You are viewing a plain text version of this content. The canonical link for it is here.

Posted to user@cassandra.apache.org by Roman Tkachenko <ro...@mailgunhq.com> on 2015/09/10 07:05:40 UTC

High CPU usage on some of nodes

Hey guys,

We've been having issues in the past couple of days with CPU usage / load
average suddenly skyrocketing on some nodes of the cluster, affecting
performance significantly so majority of requests start timing out. It can
go on for several hours, with CPU spiking through the roof then coming back
down to norm and so on. Weirdly, it affects only a subset of nodes and it's
always the same ones. The boxes Cassandra is running on are pretty beefy,
24 cores, and these CPU spikes go up to >1000%.

What is the best way to debug such kind of issues and find out what
Cassandra is doing during spikes like this?

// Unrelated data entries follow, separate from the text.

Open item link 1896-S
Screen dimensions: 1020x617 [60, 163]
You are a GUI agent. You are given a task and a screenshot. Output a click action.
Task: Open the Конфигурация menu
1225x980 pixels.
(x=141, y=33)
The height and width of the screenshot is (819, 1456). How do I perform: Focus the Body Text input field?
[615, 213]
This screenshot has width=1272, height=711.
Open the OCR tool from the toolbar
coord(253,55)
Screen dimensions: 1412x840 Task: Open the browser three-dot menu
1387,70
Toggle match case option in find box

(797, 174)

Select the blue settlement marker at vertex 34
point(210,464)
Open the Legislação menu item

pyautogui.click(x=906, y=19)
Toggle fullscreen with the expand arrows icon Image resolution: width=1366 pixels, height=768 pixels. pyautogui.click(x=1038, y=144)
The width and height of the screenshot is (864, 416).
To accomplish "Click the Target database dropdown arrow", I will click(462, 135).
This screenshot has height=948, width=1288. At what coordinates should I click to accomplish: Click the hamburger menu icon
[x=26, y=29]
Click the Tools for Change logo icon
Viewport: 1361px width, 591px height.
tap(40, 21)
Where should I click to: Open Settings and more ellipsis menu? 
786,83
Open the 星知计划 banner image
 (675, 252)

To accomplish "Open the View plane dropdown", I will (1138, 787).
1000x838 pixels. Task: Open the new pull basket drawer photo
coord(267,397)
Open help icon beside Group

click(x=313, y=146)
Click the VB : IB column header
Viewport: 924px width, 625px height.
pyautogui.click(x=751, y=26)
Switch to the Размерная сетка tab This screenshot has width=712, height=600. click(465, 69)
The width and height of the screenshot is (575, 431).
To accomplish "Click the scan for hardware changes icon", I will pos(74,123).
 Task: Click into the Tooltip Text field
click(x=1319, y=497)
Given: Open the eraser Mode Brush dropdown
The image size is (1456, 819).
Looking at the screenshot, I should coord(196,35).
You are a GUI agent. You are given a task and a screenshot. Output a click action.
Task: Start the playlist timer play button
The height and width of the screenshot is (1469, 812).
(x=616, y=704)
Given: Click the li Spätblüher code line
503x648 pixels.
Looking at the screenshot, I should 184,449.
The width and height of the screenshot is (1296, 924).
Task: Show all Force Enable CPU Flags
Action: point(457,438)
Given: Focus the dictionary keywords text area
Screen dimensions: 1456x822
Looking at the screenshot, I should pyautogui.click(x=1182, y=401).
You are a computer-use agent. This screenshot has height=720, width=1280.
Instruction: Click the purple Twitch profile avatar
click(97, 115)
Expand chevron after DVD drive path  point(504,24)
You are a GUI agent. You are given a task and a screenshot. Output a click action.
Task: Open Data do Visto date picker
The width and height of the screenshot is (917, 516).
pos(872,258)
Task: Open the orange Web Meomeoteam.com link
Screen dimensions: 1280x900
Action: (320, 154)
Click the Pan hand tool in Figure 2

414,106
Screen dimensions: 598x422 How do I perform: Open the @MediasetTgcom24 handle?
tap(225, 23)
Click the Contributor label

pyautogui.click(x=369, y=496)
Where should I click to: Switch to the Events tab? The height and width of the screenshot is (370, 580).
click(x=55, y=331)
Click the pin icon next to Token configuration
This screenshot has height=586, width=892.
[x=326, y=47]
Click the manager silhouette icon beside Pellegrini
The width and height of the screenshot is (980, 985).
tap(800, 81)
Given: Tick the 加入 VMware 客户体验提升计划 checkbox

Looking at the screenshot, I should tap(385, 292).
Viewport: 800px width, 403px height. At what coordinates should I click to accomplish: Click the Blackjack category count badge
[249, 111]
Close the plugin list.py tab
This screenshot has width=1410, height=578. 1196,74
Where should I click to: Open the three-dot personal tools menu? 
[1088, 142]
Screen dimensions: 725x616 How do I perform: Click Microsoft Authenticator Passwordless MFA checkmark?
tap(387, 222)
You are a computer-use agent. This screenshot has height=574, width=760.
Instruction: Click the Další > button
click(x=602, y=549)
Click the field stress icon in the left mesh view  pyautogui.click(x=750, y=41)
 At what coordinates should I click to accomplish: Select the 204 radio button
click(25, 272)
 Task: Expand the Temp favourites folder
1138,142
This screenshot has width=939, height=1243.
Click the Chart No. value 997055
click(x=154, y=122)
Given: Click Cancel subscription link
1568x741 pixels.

Doesn't seem to be compaction
related as sometimes during these spikes "nodetool compactionstats" says no
compactions are running.

Thanks!

Re: High CPU usage on some of nodes

Posted by Graham Sanderson <gr...@vast.com>.

again I haven’t read this thread from the beginning so I don’t know which node is which, but if nodes pause for longish GC, then other nodes will likely be saving hints (assuming you are writing at the time), then they will be delivered once the machines become responsive again. I’m just guessing though. Take a look at the hinting metrics.
> On Sep 11, 2015, at 2:45 PM, Roman Tkachenko <ro...@mailgunhq.com> wrote:
> 
> I have another datapoint from our monitoring system that shows huge outbound network traffic increase for the affected boxes during these spikes:
> 
> <Screen Shot 2015-09-11 at 12.35.16 PM.png>
> 
> Looking at inbound traffic, it is increased on nodes other than these (purple, yellow and blue) so it does look like some kind of excessive internode communication is going on between these 3 nodes and the rest of the cluster.
> 
> What could these network spikes be a sign of?
> 
> 
> On Thu, Sep 10, 2015 at 12:00 PM, Graham Sanderson <graham@vast.com <ma...@vast.com>> wrote:
> Haven’t been following this thread, but we run beefy machines with 8gig new gen, 12 gig old gen (down from 16g since moving memtables off heap, we can probably go lower)…
> 
> Apart from making sure you have all the latest -XX: flags from cassandra-env.sh (and MALLOC_ARENA_MAX), I personally would recommend running latest 2.1.x with
> 
> memory_allocator: JEMallocAllocator
> memtable_allocation_type: offheap_objects
> 
> Some people will probably disagree, but it works great for us (rare long pauses sub 2 secs), and if you’re seeing slow GC because of promotion failure of objects 131074 dwords big, then I definitely suggest you give it a try.
> 
>> On Sep 10, 2015, at 1:43 PM, Robert Coli <rcoli@eventbrite.com <ma...@eventbrite.com>> wrote:
>> 
>> On Thu, Sep 10, 2015 at 10:54 AM, Roman Tkachenko <roman@mailgunhq.com <ma...@mailgunhq.com>> wrote: 
>> [5 second CMS GC] Is my best shot to play with JVM settings trying to tune garbage collection then?
>> 
>> Yep. As a minor note, if the machines are that beefy, they probably have a lot of RAM, you might wish to consider trying G1 GC and a larger heap.
>> 
>> =Rob
>> 
>>  
> 
>

Re: High CPU usage on some of nodes

Posted by Roman Tkachenko <ro...@mailgunhq.com>.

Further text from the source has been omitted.